On May 2, 2016, the Respondent filed a Motion for Summary Judgment (Respondent’s MSJ). G.C. Ex. 1(g). On May 11, 2016, the General Counsel filed a response to Respondent’s MSJ. G.C. Ex. 1(h). On May 17, 2016, the Respondent’s MSJ was denied. G.C. Ex. 1(i).
(G.C.’s MSJ). G.C. Ex. 1(l). On June 13, 2016, the Respondent filed a response to G.C.’s MSJ. G.C. Ex. 1(m). On June 13, 2016, the G.C.’s MSJ was denied. G.C. Ex. 1(n).
A hearing on the matter was conducted on June 15, 2016, in Phoenix, Arizona. All parties were represented and afforded an opportunity to be heard, introduce evidence, and examine witnesses. Both the General Counsel and Respondent filed post-hearing briefs which I have fully considered.
Based on the entire record, including my observation of the witnesses and their demeanor, I find that the Respondent violated § 7116(a)(1) and (5) of the Statute when it refused to bargain over the Union’s proposals. Providing their PII was a condition of employment for bargaining unit employees. Procedures or appropriate arrangements to assist and protect bargaining unit employees who had their PII compromised by an illegal theft thereof was not covered by the parties’ collective bargaining agreement (CBA). Bargaining over such matters was not precluded by fiscal or budgetary limitations because the Respondent retains discretion to utilize funds for such measures when they are related to the federal government’s failure to safeguard the PII it requires federal employees to provide as part of the employment relationship.
In support of these determinations, I make the following findings of fact, conclusions of law, and recommendations.
The Department of the Air Force is an agency under 5 U.S.C. § 7103(a)(3).
G.C. Ex. 1(b), 1(f). At all times material, Kathleen Brocksmith occupied the position of Human Resources Officer for NAF employees at Luke Air Force Base, Arizona (Luke AFB). Brocksmith acted on behalf of the Respondent at all material times.

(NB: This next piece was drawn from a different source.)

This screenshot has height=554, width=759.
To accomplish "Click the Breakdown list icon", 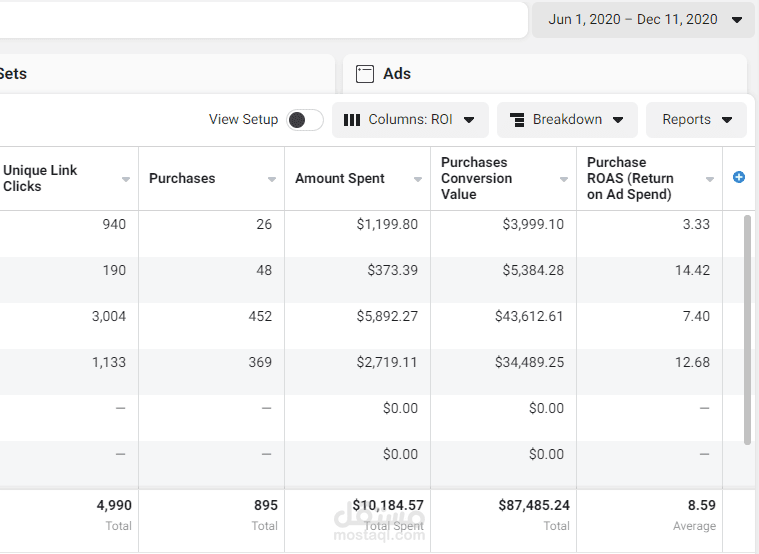I will pos(517,120).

The American Federation of Government Employees (AFGE) is a labor organization under 5 U.S.C. § 7103(a) (4). G.C. Ex. 1(b), 1(f). AFGE is the exclusive representative of a unit of employees appropriate for collective bargaining at Luke AFB. The Union is an agent of AFGE for the purpose of representing employees at Luke AFB.
In 2015, OPM discovered that the PII of millions of current and former federal employees were stolen from data it maintained. https://www.opm.gov/cybersecurity/faqs/. The stolen data included information about NAF bargaining unit employees, collected as part of background investigations, including names and social security numbers, along with criminal, educational, employment, and residency histories. Id.
On July 20, 2015, Harley Hembd, the president of the Union sent an email to Brocksmith asking if OPM conducted background checks for NAF employees because he wanted to know if the represented NAF employees were impacted by OPM’s failure to protect the PII of federal employees. Tr. 13; G.C. Ex. 2. Later that day, Brocksmith responded that OPM had conducted background checks for NAF employees. G.C. Ex. 2.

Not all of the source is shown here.